→ Exercise requirements:
Copy the records below word for word. Stop after the line that contains "Микробанан 1,2 мм. Стрекоза.".

##### Material supplied

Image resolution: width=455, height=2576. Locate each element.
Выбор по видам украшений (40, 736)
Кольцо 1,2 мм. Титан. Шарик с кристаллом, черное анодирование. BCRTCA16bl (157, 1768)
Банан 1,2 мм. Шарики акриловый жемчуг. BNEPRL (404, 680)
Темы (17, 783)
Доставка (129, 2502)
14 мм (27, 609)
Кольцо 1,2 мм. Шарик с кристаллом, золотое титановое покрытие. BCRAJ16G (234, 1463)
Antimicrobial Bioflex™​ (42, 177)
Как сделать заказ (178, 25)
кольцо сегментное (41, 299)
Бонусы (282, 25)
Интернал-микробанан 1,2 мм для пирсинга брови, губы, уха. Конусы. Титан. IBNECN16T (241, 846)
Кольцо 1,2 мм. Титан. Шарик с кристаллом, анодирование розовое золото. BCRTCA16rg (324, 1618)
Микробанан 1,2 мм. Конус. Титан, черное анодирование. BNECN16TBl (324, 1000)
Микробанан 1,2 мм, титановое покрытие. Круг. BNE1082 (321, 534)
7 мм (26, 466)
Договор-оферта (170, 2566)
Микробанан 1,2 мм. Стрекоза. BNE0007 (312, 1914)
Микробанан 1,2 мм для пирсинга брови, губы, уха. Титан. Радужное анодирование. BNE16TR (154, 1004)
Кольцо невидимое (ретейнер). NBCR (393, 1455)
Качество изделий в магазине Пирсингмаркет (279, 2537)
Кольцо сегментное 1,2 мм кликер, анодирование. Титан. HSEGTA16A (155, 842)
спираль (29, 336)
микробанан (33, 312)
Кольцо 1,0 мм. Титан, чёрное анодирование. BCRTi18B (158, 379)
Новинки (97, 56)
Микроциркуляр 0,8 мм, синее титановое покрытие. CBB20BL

##########

→ Expected answer:
Image resolution: width=455, height=2576. Locate each element.
Выбор по видам украшений (40, 736)
Кольцо 1,2 мм. Титан. Шарик с кристаллом, черное анодирование. BCRTCA16bl (157, 1768)
Банан 1,2 мм. Шарики акриловый жемчуг. BNEPRL (404, 680)
Темы (17, 783)
Доставка (129, 2502)
14 мм (27, 609)
Кольцо 1,2 мм. Шарик с кристаллом, золотое титановое покрытие. BCRAJ16G (234, 1463)
Antimicrobial Bioflex™​ (42, 177)
Как сделать заказ (178, 25)
кольцо сегментное (41, 299)
Бонусы (282, 25)
Интернал-микробанан 1,2 мм для пирсинга брови, губы, уха. Конусы. Титан. IBNECN16T (241, 846)
Кольцо 1,2 мм. Титан. Шарик с кристаллом, анодирование розовое золото. BCRTCA16rg (324, 1618)
Микробанан 1,2 мм. Конус. Титан, черное анодирование. BNECN16TBl (324, 1000)
Микробанан 1,2 мм, титановое покрытие. Круг. BNE1082 (321, 534)
7 мм (26, 466)
Договор-оферта (170, 2566)
Микробанан 1,2 мм. Стрекоза. BNE0007 (312, 1914)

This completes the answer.